Collected data

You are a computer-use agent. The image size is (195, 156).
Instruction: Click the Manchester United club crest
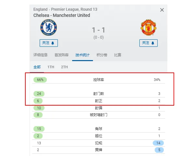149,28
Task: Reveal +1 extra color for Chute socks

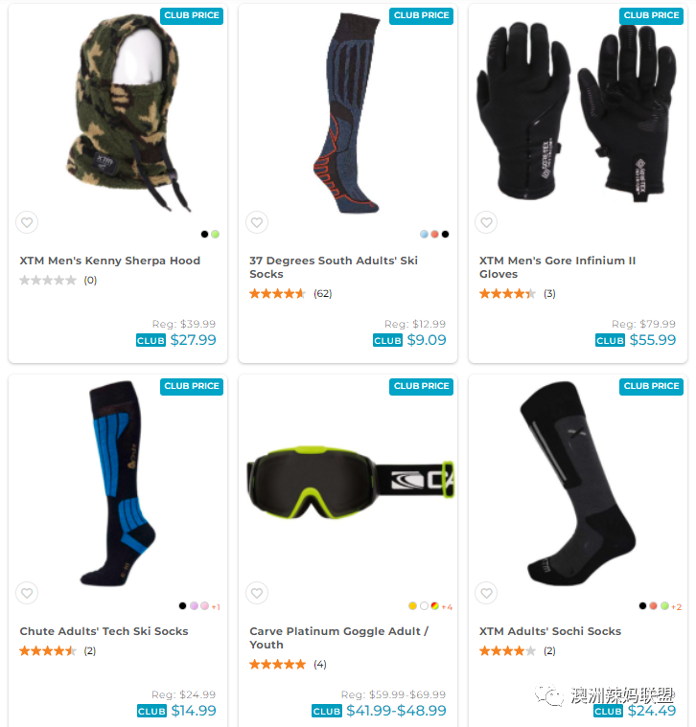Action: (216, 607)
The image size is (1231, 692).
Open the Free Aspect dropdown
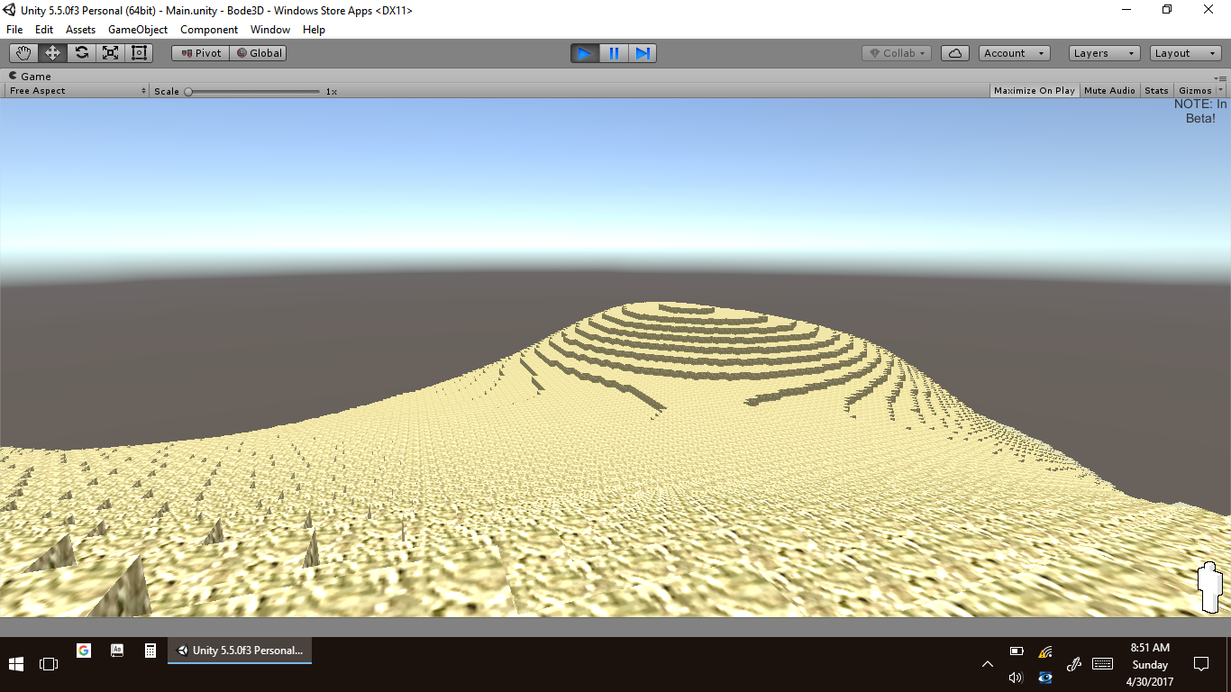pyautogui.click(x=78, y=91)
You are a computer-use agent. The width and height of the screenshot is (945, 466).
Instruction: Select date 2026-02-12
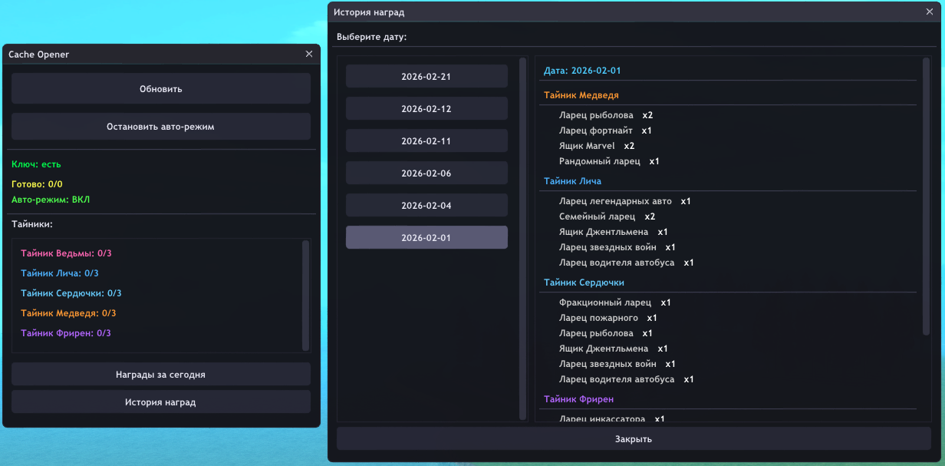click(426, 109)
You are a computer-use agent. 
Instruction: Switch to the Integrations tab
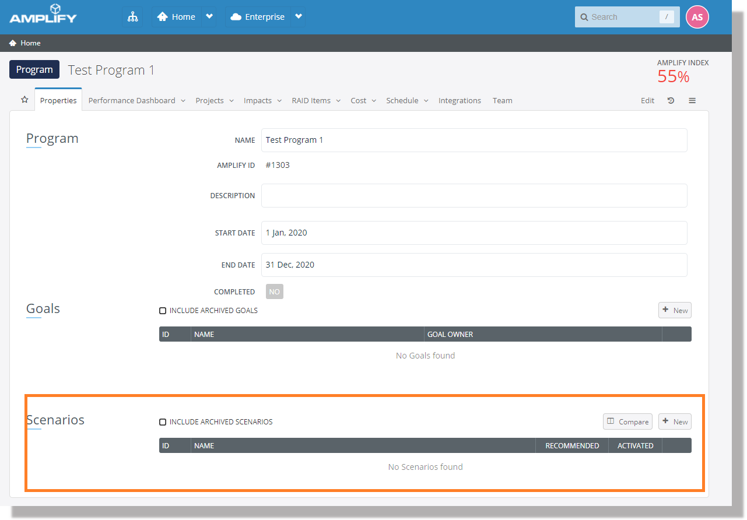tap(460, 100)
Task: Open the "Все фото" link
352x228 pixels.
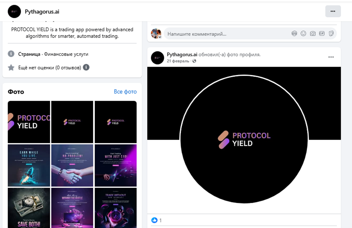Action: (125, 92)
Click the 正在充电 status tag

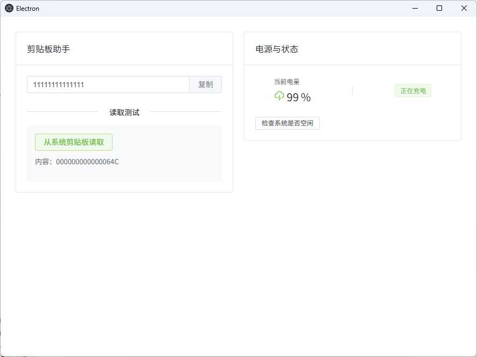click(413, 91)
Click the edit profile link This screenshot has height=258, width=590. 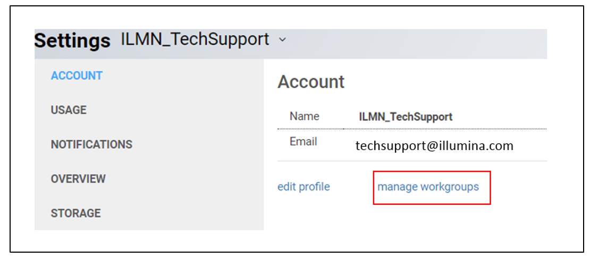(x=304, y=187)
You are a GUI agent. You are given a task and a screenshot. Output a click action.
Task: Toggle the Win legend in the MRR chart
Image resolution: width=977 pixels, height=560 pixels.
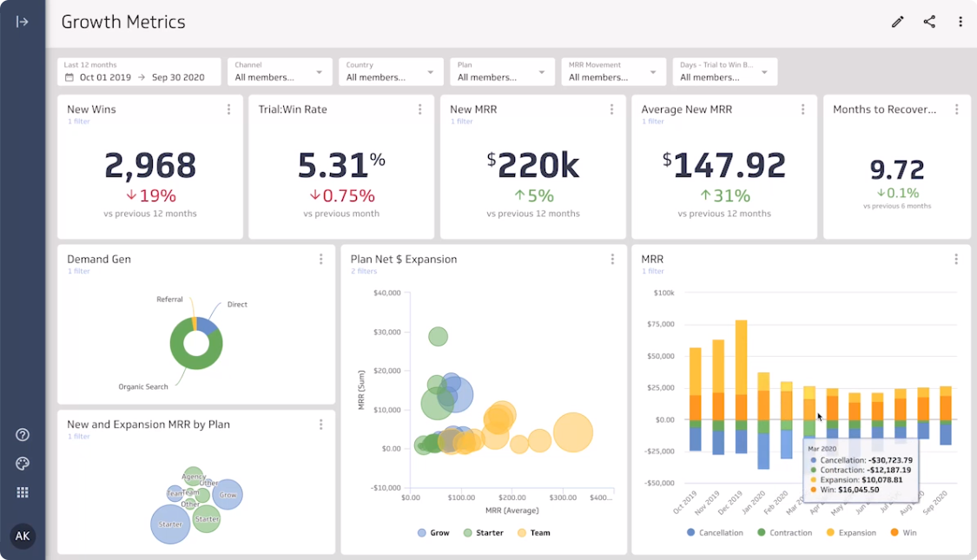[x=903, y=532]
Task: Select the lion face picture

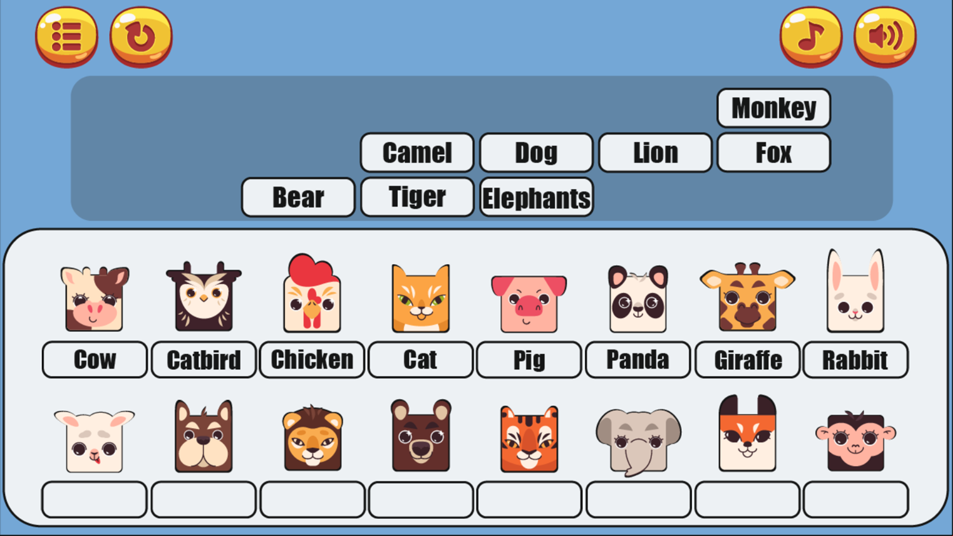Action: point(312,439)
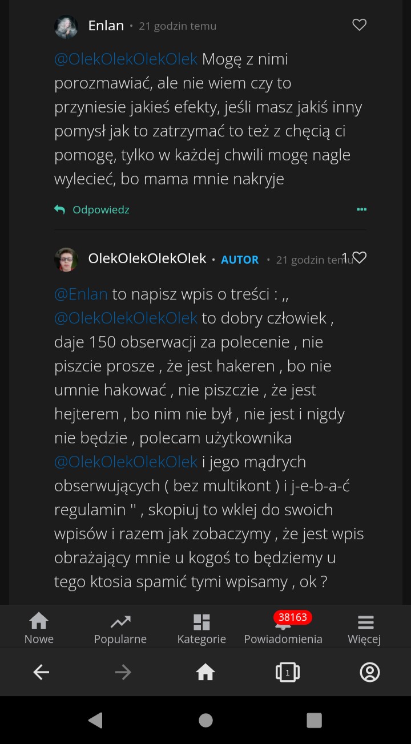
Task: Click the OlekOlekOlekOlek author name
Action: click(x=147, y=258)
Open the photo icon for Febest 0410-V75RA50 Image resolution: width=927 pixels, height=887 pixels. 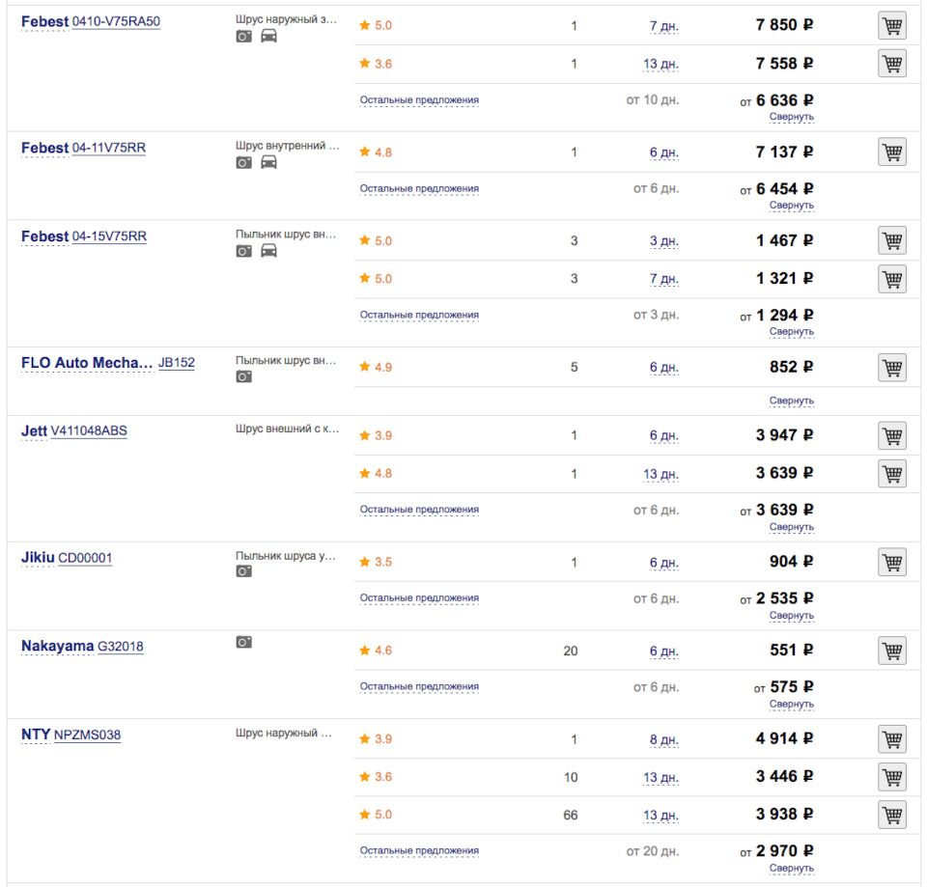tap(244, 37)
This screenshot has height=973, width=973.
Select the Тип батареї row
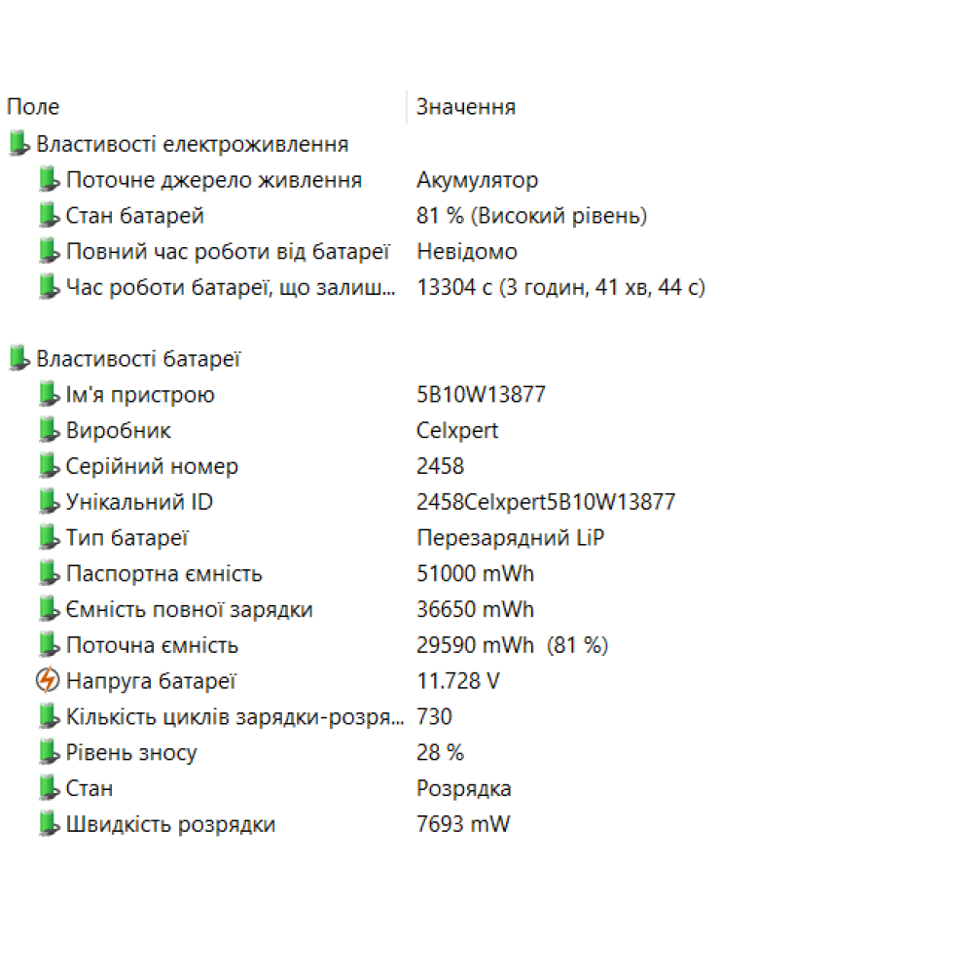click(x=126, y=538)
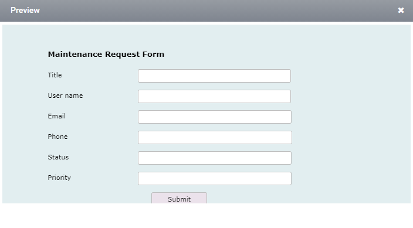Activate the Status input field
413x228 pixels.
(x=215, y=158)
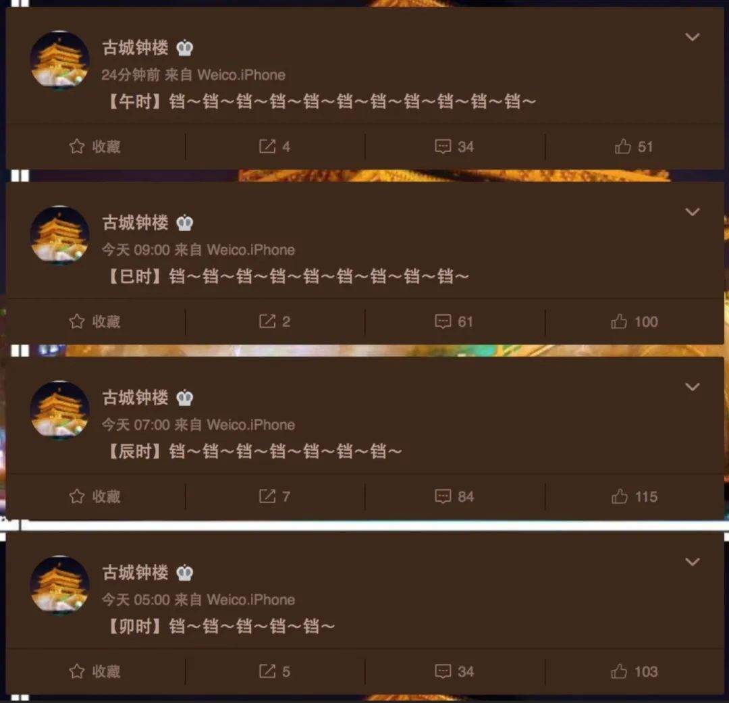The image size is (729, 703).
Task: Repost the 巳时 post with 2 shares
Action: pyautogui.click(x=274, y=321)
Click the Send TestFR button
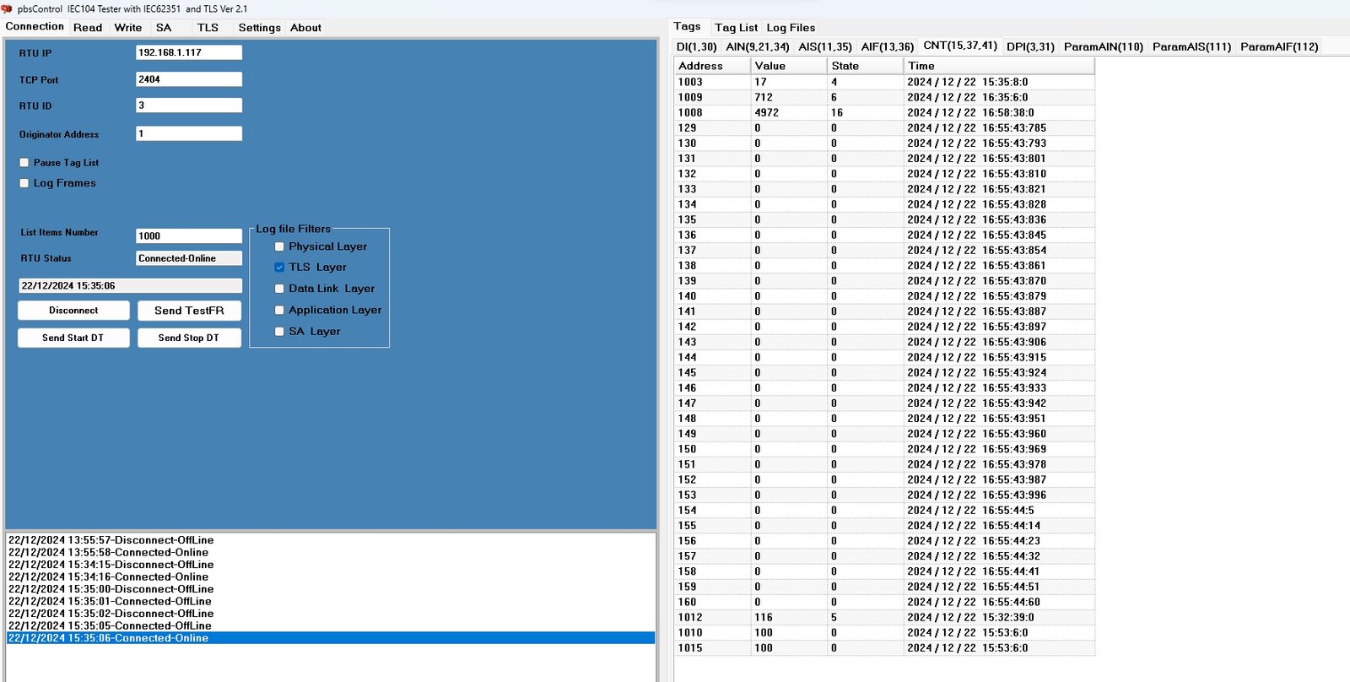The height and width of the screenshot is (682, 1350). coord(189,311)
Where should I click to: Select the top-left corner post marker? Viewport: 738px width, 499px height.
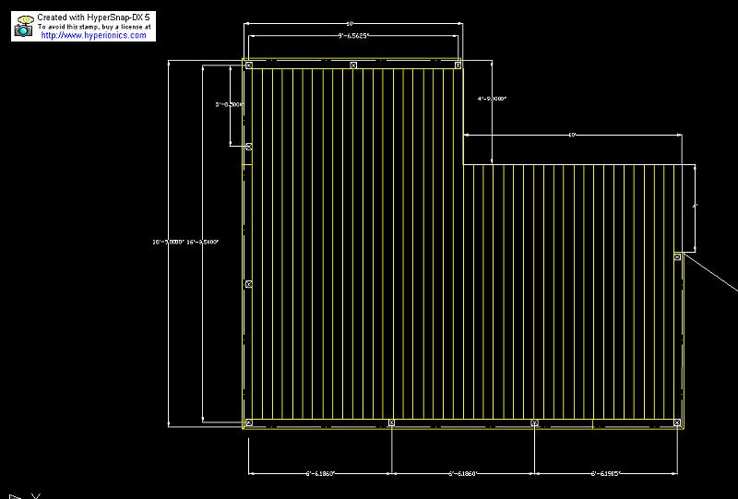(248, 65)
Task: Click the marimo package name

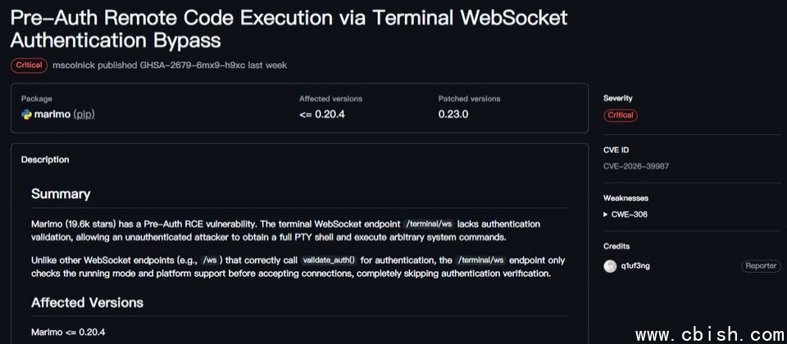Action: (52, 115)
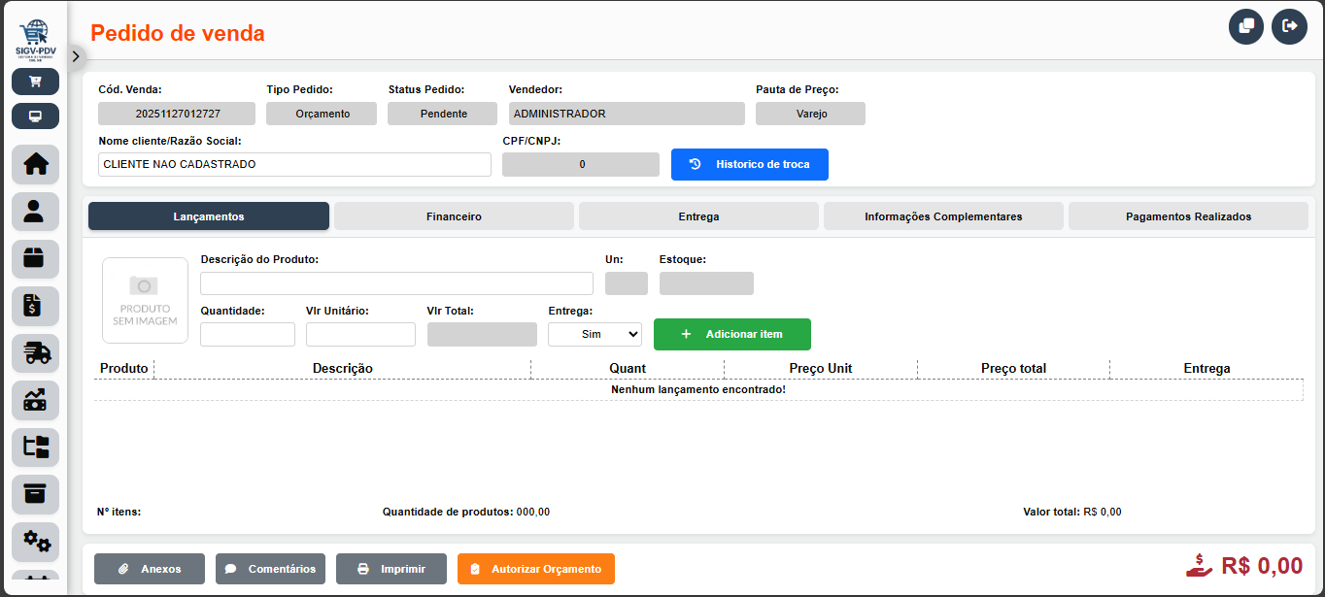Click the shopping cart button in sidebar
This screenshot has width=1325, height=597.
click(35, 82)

WHAT THE EXERCISE ASKS =
Working from the entries above, find every line in which the word "agent" occurs and copy it.

WRITTEN ANSWER =
You are a computer-use agent. The image size is (195, 156).
You are a computer-use agent. The width and height of the screenshot is (945, 466).
You are a computer-use agent. 
You are a GUI agent. You are given a task and a screenshot. Output a click action.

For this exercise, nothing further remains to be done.